Task prompt
Using the data below, copy every line that contains the word "scale".
START Exercise materials
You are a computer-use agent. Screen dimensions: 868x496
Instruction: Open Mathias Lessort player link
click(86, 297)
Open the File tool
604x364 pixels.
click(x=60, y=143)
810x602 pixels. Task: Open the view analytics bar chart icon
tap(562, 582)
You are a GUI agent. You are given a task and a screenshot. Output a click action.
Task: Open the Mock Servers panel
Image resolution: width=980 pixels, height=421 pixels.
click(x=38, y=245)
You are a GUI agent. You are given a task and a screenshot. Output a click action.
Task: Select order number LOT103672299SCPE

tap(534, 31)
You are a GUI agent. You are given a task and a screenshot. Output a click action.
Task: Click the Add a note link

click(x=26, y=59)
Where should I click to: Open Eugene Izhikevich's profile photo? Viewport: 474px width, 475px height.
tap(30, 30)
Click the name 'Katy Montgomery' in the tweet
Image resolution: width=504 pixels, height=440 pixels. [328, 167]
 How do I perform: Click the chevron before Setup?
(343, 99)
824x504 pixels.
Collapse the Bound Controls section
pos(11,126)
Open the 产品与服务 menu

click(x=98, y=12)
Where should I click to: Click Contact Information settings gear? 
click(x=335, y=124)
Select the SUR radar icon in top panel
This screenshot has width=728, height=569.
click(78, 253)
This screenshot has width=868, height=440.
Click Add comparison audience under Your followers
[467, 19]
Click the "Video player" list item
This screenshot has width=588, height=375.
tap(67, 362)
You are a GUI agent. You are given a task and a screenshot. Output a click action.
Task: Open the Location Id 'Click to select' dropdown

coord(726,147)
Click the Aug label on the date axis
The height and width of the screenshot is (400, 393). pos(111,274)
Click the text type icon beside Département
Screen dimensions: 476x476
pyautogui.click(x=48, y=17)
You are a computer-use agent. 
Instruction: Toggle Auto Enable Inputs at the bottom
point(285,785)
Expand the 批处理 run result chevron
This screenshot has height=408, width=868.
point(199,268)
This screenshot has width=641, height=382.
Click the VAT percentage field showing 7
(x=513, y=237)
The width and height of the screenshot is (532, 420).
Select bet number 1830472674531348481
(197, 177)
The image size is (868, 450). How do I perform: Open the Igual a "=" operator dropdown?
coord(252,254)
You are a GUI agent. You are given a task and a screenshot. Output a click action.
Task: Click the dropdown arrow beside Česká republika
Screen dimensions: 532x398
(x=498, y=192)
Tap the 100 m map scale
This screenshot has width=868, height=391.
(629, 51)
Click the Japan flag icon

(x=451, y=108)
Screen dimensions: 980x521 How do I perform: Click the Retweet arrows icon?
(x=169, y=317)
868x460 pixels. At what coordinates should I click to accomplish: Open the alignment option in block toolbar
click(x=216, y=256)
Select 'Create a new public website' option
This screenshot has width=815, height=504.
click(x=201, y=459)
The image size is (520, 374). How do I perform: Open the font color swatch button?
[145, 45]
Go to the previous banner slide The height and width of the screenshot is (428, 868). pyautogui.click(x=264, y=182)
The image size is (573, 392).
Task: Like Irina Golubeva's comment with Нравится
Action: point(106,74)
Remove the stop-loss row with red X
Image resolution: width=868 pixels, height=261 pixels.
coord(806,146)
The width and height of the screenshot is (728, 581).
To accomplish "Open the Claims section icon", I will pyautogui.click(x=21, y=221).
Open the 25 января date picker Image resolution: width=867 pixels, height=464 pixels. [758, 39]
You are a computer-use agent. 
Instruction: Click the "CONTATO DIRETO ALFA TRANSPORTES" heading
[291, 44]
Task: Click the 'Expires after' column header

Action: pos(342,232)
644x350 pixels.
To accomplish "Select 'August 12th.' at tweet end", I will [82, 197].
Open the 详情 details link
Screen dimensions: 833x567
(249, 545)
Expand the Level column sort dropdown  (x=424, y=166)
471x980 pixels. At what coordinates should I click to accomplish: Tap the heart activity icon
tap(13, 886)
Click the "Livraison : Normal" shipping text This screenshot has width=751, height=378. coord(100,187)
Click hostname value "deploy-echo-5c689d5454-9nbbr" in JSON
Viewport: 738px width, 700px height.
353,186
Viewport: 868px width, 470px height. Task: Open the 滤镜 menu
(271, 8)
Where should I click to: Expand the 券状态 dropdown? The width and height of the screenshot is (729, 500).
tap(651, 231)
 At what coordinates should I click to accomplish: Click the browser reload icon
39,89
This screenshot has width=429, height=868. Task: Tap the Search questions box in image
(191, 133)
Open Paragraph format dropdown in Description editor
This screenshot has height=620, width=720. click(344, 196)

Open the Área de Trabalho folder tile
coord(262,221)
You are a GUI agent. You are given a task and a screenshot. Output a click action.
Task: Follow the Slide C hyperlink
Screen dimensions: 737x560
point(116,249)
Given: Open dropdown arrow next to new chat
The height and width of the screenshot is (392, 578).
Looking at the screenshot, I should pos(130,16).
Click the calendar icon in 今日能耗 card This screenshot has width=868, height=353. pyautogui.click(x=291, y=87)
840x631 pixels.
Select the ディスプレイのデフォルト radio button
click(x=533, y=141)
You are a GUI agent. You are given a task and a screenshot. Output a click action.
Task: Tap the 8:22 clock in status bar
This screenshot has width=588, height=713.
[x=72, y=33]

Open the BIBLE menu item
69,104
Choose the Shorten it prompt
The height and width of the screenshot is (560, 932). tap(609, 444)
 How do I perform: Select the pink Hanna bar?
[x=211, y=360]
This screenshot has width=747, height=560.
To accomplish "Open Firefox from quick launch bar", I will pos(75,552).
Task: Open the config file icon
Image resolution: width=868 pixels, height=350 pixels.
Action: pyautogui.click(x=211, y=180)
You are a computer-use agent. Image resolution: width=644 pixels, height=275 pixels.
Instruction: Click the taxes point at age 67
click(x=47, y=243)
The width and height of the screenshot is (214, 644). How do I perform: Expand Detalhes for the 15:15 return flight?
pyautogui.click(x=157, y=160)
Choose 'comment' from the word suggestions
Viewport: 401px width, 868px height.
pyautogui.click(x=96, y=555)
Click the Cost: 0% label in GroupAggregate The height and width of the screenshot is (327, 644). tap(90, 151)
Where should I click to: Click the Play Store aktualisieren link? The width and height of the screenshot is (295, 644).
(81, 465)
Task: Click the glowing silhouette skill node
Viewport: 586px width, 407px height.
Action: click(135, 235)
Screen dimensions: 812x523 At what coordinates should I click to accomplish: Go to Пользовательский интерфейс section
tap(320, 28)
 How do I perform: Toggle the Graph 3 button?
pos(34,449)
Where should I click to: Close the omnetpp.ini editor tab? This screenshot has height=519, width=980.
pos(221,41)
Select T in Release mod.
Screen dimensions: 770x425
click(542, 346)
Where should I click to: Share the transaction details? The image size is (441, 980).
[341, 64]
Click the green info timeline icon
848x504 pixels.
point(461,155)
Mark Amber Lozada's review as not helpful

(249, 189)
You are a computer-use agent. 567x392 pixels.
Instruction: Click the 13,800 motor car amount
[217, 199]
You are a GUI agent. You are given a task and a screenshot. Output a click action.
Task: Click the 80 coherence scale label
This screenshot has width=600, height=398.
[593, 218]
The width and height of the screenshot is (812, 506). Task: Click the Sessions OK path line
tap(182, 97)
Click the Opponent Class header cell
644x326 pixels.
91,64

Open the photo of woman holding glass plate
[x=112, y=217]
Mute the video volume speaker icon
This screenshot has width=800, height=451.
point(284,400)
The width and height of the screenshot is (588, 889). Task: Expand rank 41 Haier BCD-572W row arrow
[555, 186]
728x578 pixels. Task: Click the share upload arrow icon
END Exercise materials
Response below
Tap the 100 m map scale
Task: Click the 80 coherence scale label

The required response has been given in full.